The profit sharing does not necessarily have to be carried out in the event of a divorce. Nobody forces the couple to do so.

No application- It is up to the spouse to whom the gain adjustment is entitled to decide whether and how to assert this claim. If the differences in wealth are very large or you have no overview at all, you should consult a specialist lawyer for family law. This is the only way to calculate a claim.

Same gain- In many cases, there is no need to compensate for profits. Namely, when it is clear from the outset that a man and a woman have gained an equal amount during the marriage. Typical example: when they got married, neither of them had any assets, during the marriage a house was bought together, and there are no other noteworthy assets. Here the gain is the same on both sides, namely half of the co-ownership of the house, so that a gain compensation is not even considered.

Contractual regulation- Spouses can agree in a marriage contract that the profit compensation should be calculated differently than the law provides. For example, you can specify that certain assets should not be taken into account. Or you can decide that the beneficiary will be compensated with a lump sum. You can also regulate in the contract that the beneficiary receives an asset instead of a sum of money. These and other conceivable agreements always require notarial certification. Then there will be no compensation procedure according to the legal regulations.

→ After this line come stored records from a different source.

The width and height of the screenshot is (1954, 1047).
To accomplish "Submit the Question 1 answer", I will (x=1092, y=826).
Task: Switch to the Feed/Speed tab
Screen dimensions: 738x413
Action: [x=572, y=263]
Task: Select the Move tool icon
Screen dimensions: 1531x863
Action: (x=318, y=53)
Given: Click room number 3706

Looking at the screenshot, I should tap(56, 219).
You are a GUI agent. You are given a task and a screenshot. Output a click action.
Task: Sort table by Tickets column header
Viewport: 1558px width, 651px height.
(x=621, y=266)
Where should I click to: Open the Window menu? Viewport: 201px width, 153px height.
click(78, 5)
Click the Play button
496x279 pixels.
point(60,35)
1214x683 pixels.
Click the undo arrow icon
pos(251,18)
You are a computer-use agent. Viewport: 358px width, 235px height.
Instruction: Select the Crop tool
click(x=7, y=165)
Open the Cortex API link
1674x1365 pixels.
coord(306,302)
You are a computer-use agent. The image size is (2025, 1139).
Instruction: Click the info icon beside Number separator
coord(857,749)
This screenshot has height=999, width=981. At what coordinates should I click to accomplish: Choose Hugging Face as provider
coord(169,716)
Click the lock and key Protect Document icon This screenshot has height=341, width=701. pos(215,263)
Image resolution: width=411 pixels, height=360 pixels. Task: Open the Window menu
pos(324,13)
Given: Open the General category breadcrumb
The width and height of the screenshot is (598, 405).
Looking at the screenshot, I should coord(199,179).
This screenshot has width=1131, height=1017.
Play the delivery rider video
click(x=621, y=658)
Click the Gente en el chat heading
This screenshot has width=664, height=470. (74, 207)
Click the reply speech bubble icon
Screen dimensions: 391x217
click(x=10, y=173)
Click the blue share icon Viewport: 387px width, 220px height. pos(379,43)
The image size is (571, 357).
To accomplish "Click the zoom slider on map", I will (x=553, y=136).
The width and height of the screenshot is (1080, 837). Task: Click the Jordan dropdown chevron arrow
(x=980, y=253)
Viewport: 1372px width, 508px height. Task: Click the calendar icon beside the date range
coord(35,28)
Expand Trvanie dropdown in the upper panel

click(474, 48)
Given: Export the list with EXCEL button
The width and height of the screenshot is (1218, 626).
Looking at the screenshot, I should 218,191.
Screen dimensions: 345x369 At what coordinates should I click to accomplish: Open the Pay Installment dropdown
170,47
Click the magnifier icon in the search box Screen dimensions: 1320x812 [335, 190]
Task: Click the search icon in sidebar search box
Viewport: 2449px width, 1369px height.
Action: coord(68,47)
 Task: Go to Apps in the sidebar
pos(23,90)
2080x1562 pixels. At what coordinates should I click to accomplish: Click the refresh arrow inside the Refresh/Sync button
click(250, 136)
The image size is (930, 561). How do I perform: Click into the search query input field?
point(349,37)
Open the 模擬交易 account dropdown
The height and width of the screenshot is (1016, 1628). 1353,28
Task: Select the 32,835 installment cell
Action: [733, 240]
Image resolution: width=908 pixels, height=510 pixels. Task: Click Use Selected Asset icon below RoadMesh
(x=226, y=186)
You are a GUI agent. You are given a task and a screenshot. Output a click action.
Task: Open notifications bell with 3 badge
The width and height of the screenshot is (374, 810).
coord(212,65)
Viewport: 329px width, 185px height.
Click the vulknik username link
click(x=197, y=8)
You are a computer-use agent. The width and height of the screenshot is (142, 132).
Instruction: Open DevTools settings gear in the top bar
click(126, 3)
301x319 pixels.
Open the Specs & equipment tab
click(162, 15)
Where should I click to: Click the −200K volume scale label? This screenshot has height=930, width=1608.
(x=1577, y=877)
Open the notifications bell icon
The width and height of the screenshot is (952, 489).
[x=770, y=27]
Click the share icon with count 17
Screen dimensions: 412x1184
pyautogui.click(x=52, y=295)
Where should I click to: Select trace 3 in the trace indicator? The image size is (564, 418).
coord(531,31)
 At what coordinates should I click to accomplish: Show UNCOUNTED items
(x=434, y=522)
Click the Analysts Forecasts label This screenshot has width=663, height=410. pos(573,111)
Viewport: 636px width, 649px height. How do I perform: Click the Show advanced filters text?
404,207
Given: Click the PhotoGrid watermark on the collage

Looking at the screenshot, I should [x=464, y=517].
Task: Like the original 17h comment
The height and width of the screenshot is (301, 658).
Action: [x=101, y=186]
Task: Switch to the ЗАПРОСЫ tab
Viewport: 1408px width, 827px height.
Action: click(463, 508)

Separation of property- If you have already agreed the separation of property in front of a notary by means of a marriage contract, no gain compensation can be requested in the case of the divorce. Such an agreement can be made at the time of marriage in a prenuptial agreement, but also during the ongoing divorce proceedings.

How is the gain compensation calculated?

The equalization of profits presupposes that the two total assets of the spouses are compared with one another. For each person, the increase in wealth during the marriage is to be determined. To do this, one calculates the difference between his final and initial fortune. Initial wealth is the wealth he had at the time of marriage. Final assets are the assets that the spouse has at the end of the marriage.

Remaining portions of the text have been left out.